The task of optimizing the delivery of holiday packages is a complex issue for logistics companies like FedEx, which often leverages specialized software known as a mixed-integer linear programming (MILP) solver. This software breaks down complex optimization problems into smaller parts and employs generic algorithms to find the best solutions. However, this process can take hours or even days, and often companies have to stop the software halfway, thus accepting suboptimal results due to time constraints.
To solve this challenge, researchers from the Massachusetts Institute of Technology (MIT) and ETH Zurich used machine learning (ML) to increase the pace of the process. The team identified an intermediate step in MILP solvers that involves searching through myriad potential solutions, thus slowing down the entire process. The researchers then developed a machine learning-based filtering technique to simplify this step, and utilized the resulting model to find the optimal solution for a specific type of problem.
By speeding up MILP solvers between 30 and 70 percent, without compromising accuracy, the newly developed technique effectively allows logistics companies to generate optimal solutions more quickly. Moreover, for particularly complex problems, the method enables finding superior solutions within a manageable timeframe.
The novel approach can be used across a range of industries where MILP solvers are employed, such as ride-hailing services, electric grid operators, vaccine distributors, and any organization encountering complicated resource allocation dilemmas.
The success of this approach underscores the potential of combining traditional solutions with machine learning to tackle complex optimization problems.
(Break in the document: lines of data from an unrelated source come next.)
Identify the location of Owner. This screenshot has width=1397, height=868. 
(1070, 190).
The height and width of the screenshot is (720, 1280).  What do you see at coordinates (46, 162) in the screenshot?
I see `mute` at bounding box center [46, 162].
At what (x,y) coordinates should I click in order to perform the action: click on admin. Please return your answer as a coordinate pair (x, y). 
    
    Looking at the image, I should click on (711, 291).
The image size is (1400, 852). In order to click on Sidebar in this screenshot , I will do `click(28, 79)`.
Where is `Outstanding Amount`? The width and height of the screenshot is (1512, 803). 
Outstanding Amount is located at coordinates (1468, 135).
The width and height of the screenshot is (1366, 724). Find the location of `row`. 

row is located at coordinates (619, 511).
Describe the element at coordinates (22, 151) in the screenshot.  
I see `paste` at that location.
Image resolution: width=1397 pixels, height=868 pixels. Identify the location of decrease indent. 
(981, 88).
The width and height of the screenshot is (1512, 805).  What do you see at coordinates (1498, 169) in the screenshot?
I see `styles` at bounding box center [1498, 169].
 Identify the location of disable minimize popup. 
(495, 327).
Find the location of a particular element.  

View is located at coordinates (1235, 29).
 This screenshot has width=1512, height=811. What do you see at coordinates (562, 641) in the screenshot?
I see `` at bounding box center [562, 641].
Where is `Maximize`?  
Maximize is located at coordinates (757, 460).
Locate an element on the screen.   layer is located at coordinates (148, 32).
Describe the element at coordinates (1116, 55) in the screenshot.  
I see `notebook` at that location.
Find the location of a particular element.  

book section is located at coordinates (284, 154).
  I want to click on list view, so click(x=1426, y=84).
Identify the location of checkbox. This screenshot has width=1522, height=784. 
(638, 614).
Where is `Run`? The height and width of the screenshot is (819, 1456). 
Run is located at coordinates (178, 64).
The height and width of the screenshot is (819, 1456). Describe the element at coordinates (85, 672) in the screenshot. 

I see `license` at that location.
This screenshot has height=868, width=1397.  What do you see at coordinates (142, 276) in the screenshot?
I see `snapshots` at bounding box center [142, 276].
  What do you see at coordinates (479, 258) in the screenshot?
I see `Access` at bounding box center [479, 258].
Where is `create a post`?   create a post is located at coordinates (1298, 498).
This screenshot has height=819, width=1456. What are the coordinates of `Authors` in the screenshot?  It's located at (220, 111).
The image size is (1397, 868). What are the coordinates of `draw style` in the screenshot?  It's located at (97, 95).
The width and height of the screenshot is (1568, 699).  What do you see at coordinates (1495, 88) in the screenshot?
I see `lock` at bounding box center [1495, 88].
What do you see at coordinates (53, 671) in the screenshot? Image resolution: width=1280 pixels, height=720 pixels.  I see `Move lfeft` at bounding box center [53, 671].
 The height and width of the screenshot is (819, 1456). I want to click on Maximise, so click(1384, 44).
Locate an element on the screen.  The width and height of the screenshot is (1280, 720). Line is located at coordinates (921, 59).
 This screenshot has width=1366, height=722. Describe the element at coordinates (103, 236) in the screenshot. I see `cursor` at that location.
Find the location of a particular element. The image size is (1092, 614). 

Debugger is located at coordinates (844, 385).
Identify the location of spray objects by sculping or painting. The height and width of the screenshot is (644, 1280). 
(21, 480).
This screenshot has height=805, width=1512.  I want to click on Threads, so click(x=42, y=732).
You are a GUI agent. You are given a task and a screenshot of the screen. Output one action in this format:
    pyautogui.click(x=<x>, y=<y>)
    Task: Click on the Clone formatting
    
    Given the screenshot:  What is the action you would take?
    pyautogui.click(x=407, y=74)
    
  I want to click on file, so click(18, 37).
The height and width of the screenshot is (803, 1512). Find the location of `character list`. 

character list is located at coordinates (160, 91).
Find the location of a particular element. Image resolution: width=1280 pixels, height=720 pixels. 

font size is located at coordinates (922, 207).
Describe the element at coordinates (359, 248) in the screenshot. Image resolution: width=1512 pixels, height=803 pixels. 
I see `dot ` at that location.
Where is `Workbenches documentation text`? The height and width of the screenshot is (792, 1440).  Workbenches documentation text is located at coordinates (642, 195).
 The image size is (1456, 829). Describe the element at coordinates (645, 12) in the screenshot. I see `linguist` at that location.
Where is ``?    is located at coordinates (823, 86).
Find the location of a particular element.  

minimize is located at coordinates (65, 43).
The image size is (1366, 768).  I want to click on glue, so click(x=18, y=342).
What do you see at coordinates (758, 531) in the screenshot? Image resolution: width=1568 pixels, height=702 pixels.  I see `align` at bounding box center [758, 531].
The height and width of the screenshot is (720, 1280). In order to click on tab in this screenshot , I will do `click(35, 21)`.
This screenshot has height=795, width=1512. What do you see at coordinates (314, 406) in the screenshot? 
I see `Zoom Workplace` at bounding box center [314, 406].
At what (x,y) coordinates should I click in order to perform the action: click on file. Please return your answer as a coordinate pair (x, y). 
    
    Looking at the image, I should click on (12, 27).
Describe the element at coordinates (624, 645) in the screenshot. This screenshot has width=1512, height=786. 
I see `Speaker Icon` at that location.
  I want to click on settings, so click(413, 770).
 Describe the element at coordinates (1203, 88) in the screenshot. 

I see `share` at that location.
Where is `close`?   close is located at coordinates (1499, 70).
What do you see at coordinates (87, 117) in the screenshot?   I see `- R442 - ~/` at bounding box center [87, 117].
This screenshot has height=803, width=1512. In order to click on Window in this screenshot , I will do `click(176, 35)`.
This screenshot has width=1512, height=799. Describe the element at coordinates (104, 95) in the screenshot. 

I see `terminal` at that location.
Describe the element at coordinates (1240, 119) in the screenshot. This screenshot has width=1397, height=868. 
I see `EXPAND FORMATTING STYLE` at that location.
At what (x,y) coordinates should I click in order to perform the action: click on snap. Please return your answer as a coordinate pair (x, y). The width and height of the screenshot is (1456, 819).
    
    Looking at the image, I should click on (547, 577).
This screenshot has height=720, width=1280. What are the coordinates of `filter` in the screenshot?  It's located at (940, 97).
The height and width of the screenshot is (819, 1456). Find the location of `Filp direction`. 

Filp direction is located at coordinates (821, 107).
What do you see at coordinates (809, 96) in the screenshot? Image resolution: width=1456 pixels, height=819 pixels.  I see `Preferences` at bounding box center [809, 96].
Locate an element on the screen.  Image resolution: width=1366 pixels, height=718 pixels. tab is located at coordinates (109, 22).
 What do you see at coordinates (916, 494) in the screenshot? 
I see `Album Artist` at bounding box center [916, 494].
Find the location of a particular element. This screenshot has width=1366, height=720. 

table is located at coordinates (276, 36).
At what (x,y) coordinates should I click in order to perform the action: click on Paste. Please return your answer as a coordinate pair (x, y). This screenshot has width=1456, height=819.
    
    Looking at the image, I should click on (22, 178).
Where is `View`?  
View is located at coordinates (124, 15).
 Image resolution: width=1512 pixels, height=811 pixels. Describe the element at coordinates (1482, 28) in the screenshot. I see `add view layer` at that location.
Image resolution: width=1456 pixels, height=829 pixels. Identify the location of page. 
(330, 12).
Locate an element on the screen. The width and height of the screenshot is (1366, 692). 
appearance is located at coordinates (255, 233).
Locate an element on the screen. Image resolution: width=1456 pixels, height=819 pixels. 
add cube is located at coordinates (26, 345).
To streamline the process, the research team created a filtering mechanism, which reduces potential solutions from a myriad of combinations to around 20 options. Subsequently, they employed a machine learning model to select the ideal combination of algorithms from among these 20 options. The ML model is trained using a dataset that is specific to the optimization problem at hand, thus allowing it to select algorithms that best suit the task. This permits companies like FedEx to employ past experience and pre-existing data to resolve new problems more efficiently.
Next, the researchers plan to apply this model to even more complicated MILP problems. The team is also eager to delve deeper into the model to better understand the effectiveness of various algorithms.
This research was partially funded by Mathworks, the National Science Foundation (NSF), the MIT Amazon Science Hub, and MIT’s Research Support Committee. The research findings will be presented at the upcoming Conference on Neural Information Processing Systems.